The writ of error herein was taken to a final order made by the Circuit Judge denying a writ of error coram nobis in a criminal case wherein the defendant was sentenced to be hung. An affirmance was ordered on writ of error taken from this Court, and a petition for rehearing was denied. Another petition for rehearing has been presented during the same term; and, in view of the death sentence, or the magnitude of the principles involved and of the somewhat undefined scope of the seldom used and little known common • law writ of error coram nobis, the Court has again considered the transcript of the record brought here on the writ of error taken to this Court to ascertain if anything contained in such transcript has been overlooked or not fully appreciated that would make the use of a writ of error coram nobis proper. Only the transcript of the record of the proceedings before the Circuit Judge in the application for the writ of error coram nobis may be considered by this Court.
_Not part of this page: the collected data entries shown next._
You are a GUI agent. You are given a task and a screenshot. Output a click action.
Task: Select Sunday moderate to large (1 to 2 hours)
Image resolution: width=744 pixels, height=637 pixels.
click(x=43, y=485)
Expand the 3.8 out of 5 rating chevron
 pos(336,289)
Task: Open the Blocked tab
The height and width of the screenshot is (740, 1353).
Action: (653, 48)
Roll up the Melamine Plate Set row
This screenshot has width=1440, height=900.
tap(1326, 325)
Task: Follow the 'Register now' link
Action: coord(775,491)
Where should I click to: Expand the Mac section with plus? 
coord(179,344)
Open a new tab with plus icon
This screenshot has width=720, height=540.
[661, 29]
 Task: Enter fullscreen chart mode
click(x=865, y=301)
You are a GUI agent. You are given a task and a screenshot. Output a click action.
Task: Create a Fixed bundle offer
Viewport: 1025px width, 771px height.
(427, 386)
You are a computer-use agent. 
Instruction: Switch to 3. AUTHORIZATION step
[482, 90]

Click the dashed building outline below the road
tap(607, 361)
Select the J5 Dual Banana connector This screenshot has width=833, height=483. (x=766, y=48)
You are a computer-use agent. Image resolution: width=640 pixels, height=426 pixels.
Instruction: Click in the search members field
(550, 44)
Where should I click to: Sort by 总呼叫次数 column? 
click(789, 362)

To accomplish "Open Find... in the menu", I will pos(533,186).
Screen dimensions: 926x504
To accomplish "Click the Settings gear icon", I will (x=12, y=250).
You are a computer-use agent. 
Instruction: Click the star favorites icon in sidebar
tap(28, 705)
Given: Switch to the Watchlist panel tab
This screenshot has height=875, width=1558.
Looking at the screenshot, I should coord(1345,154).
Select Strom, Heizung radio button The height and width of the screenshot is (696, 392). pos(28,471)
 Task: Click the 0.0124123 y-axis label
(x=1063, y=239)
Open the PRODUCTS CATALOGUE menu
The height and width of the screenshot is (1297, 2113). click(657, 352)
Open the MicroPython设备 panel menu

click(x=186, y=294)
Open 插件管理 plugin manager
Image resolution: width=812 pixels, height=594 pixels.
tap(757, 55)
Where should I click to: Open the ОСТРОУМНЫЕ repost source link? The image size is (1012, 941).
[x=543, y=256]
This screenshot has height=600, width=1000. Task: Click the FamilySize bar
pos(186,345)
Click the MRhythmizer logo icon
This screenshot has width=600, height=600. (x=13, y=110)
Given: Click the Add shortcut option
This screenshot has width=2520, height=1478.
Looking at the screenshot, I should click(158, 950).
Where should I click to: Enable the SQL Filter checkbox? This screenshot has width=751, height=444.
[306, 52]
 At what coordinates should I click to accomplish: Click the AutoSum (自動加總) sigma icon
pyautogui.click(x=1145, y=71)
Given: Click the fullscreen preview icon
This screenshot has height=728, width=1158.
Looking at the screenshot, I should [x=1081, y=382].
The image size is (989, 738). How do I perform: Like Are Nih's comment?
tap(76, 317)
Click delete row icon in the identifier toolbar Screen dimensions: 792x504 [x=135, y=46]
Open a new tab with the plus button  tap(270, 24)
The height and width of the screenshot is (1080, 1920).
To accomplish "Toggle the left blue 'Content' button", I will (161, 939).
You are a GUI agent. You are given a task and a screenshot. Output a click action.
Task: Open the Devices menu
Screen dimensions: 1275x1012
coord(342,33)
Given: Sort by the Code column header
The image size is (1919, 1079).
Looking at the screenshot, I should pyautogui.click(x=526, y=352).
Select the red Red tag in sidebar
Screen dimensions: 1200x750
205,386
It appears that the plaintiff in error was indicted in the Circuit Court for rape, and on arraignment pleaded not guilty. Afterwards he was re-arraigned and pleaded guilty. Before accepting the plea of guilty, the following proceedings were had in the court:

“Mr. DeCottes, the State Attorney (addressing the Court) : It has been intimated to the State Attorney that possibly this defendant might desire to change his plea. He has heretofore been arraigned, and he pleaded not guilty, and the State is now ready for trial.

“The Court (addressing Mr. Green, of counsel for the defendant) : Do you wish the defendant- to be re-arraigned ?

“Mr. Green: Yes, sir.

*226“Mr. DeCottes: In view of tbe fact that the defendant has been heretofore arraigned and pleaded not guilty, and, as I understand through counsel, desires to change his plea to that of guilty, I would request that the Court fully advise the defendant of the consequences of the plea of guilty to a crime of this nature — prior to the acceptance of the changed plea, if it is desired to change it from not guilty to guilty.

“The Court (to the defendant) : Do you wish to withdraw your plea of not-guilty, heretofore entered?

“The Defendant: Yes, sir.

“The Court: Do you understand what it means, if you are re-arraigned and you plead, guilty — do you?

“The'Defendant: Yes, sir.

“Q. Do you understand the consequences of it? A. Yes, sir.

“The Court: All right.

“The Court: Q. Has any inducement been held out to you to get you to enter a plea of guilty? A. No, sir.

“Q. Has any person or persons requested you to do so, on the ground that it would be better for you, or anything of that kind?

“A. No, sir.

“Q. Has it been represented to you that if a plea of guilty were entered, it would be lighter on you? A. No, sir.

“Q. Do you understand that if you plead guilty, the punishment is death? A. Yes, sir.

“Q. You’do? A. Yes, sir.

“Q. Have you consulted with your counsel? A. Yes, sir.

“Q. The attorneys that the Court appointed to represent you? A. Yes, sir.

*227“Q. You have consulted them thoroughly and fully as to the consequences of your act, and they have advised you — and, after that consultation, do you know what it means, and do you now wish to be re-arraigned and enter your plea of guilty? A. Yes, sir.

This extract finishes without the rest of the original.